Chapter four is where the Doctor gets involved with the plot. He visits one of the depopulated planets we've been seeing! This isn't bad, but it's bloated and would have worked better at its correct DWM-strip length. I liked the flawed machine logic, though. Chapter five is incoherent, pointless and where the story arc really starts going off the rails, not to mention having colouring that reminds me of stained-glass windows. Finally, chapter six is the one that convinced me that I was reading the worst thing ever written by Gary Russell, with horrible dialogue and a plot that flails around without connective tissue. There's an ugly page of recap exposition that's actually not recap at all, but Russell telling us chunks of story he couldn't be bothered to show us. The villain's McGuffin is that he wants the Doctor's sonic screwdriver to let him rule the universe, but he's defeated by the Doctor just meeting him, basically. The Doctor uses his sonic screwdriver as a weapon, then trades up for a big gun and blows away the Lovecraft thingy. The end.
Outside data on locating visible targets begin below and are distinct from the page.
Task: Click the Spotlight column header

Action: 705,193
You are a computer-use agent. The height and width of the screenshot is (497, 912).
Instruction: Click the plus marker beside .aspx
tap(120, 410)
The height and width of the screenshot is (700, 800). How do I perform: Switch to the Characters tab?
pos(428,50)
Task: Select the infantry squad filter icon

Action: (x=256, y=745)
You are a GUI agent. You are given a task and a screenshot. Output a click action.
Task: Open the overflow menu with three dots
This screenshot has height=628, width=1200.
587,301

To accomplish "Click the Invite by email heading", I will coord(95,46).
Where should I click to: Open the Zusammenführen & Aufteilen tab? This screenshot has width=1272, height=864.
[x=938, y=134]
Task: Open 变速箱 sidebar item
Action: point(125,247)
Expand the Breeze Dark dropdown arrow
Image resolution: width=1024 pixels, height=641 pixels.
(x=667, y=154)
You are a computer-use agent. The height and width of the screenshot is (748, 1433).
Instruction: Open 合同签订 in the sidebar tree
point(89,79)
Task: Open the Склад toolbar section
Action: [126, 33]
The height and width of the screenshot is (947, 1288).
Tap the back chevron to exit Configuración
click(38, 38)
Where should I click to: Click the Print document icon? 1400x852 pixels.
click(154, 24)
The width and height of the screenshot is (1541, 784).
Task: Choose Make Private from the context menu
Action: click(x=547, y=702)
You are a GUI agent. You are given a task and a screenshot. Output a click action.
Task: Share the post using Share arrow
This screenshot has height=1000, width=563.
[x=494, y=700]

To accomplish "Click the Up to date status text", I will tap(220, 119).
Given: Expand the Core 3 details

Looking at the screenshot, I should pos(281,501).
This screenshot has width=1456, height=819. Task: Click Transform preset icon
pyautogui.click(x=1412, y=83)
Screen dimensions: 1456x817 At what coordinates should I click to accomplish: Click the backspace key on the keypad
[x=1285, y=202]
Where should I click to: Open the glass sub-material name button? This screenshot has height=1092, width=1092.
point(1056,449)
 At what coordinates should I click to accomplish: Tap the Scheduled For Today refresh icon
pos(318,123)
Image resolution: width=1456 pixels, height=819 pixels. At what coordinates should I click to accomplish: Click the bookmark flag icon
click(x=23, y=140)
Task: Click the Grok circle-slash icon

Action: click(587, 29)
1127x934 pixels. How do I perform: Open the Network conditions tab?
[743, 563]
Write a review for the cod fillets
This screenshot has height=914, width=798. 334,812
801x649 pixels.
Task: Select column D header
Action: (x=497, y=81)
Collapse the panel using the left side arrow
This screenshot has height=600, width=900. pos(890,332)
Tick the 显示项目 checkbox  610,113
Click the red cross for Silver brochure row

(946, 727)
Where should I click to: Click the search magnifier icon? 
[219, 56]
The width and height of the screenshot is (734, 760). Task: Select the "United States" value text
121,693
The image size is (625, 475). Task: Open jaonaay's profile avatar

In summary... 1. Dull and predictable, but okay once you're past the stomach-churning padding. 2. Entirely without merit as a piece of writing, but the best chapter in the book because it works visually. 3. Stodgy cardboard with sporadically cool visuals. 4. An actually intriguing story, but slow and meandering. 5. Eh? 6. Go and kill yourself. There's a good idea here - specifically, the notion that a planet's population could disappear in the blink of an eye, leaving behind a single survivor - but unfortunately Russell never gets around to explaining the fascinating bit, i.e. why one survivor? However, on the upside, I quite liked the throwaway mention of some Valhalla Wars in the 41st century, which sound good. To be fair, a few chunks of this manage to get up to the level of "inoffensive filler", mostly in the first two-thirds. However other chunks will make you never want to read a comic book again.